Copy out every one of the rows below word for word, with nothing changed.

[Items listed in a dataset]
'''
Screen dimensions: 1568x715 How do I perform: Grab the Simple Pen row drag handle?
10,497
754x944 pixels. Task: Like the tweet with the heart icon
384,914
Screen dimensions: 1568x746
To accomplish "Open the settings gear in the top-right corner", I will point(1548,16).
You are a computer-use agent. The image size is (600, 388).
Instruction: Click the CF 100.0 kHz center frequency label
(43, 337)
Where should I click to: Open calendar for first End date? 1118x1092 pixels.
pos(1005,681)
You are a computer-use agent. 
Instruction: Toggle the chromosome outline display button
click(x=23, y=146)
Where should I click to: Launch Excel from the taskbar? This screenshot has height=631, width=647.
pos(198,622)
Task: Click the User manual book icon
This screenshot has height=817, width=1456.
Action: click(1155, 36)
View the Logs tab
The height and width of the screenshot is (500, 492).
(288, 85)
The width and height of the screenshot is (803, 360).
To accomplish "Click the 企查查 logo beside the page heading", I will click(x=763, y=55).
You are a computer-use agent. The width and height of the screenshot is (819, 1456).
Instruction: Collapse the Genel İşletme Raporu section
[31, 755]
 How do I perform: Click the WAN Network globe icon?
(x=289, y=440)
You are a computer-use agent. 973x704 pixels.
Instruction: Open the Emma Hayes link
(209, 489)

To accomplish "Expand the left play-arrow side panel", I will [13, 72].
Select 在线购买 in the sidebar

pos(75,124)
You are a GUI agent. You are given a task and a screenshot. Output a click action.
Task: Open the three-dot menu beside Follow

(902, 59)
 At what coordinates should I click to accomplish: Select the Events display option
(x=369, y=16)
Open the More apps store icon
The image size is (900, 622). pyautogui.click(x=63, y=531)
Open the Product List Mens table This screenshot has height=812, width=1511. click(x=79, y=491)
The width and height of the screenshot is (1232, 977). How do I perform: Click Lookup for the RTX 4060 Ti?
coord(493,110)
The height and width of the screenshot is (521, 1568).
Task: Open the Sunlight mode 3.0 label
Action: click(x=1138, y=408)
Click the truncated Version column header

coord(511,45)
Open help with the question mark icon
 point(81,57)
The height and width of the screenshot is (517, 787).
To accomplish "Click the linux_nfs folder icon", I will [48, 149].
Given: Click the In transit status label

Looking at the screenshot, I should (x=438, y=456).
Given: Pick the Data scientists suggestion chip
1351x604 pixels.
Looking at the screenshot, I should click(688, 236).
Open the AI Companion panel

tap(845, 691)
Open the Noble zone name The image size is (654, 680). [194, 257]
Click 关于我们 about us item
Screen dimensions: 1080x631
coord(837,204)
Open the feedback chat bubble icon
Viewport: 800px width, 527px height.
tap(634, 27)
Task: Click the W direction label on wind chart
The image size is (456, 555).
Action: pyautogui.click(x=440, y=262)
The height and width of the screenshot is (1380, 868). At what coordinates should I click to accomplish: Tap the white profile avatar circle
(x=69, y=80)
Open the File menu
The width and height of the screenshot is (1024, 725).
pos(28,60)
'''
Written solution:
Screen dimensions: 1568x715 How do I perform: Grab the Simple Pen row drag handle?
10,497
754x944 pixels. Task: Like the tweet with the heart icon
384,914
Screen dimensions: 1568x746
To accomplish "Open the settings gear in the top-right corner", I will point(1548,16).
You are a computer-use agent. The image size is (600, 388).
Instruction: Click the CF 100.0 kHz center frequency label
(43, 337)
Where should I click to: Open calendar for first End date? 1118x1092 pixels.
pos(1005,681)
You are a computer-use agent. 
Instruction: Toggle the chromosome outline display button
click(x=23, y=146)
Where should I click to: Launch Excel from the taskbar? This screenshot has height=631, width=647.
pos(198,622)
Task: Click the User manual book icon
This screenshot has height=817, width=1456.
Action: click(1155, 36)
View the Logs tab
The height and width of the screenshot is (500, 492).
(288, 85)
The width and height of the screenshot is (803, 360).
To accomplish "Click the 企查查 logo beside the page heading", I will click(x=763, y=55).
You are a computer-use agent. The width and height of the screenshot is (819, 1456).
Instruction: Collapse the Genel İşletme Raporu section
[31, 755]
 How do I perform: Click the WAN Network globe icon?
(x=289, y=440)
You are a computer-use agent. 973x704 pixels.
Instruction: Open the Emma Hayes link
(209, 489)

To accomplish "Expand the left play-arrow side panel", I will [13, 72].
Select 在线购买 in the sidebar

pos(75,124)
You are a GUI agent. You are given a task and a screenshot. Output a click action.
Task: Open the three-dot menu beside Follow

(902, 59)
 At what coordinates should I click to accomplish: Select the Events display option
(x=369, y=16)
Open the More apps store icon
The image size is (900, 622). pyautogui.click(x=63, y=531)
Open the Product List Mens table This screenshot has height=812, width=1511. click(x=79, y=491)
The width and height of the screenshot is (1232, 977). How do I perform: Click Lookup for the RTX 4060 Ti?
coord(493,110)
The height and width of the screenshot is (521, 1568).
Task: Open the Sunlight mode 3.0 label
Action: click(x=1138, y=408)
Click the truncated Version column header

coord(511,45)
Open help with the question mark icon
 point(81,57)
The height and width of the screenshot is (517, 787).
To accomplish "Click the linux_nfs folder icon", I will [48, 149].
Given: Click the In transit status label

Looking at the screenshot, I should (x=438, y=456).
Given: Pick the Data scientists suggestion chip
1351x604 pixels.
Looking at the screenshot, I should click(688, 236).
Open the AI Companion panel

tap(845, 691)
Open the Noble zone name The image size is (654, 680). [194, 257]
Click 关于我们 about us item
Screen dimensions: 1080x631
coord(837,204)
Open the feedback chat bubble icon
Viewport: 800px width, 527px height.
tap(634, 27)
Task: Click the W direction label on wind chart
The image size is (456, 555).
Action: pyautogui.click(x=440, y=262)
The height and width of the screenshot is (1380, 868). At what coordinates should I click to accomplish: Tap the white profile avatar circle
(x=69, y=80)
Open the File menu
The width and height of the screenshot is (1024, 725).
pos(28,60)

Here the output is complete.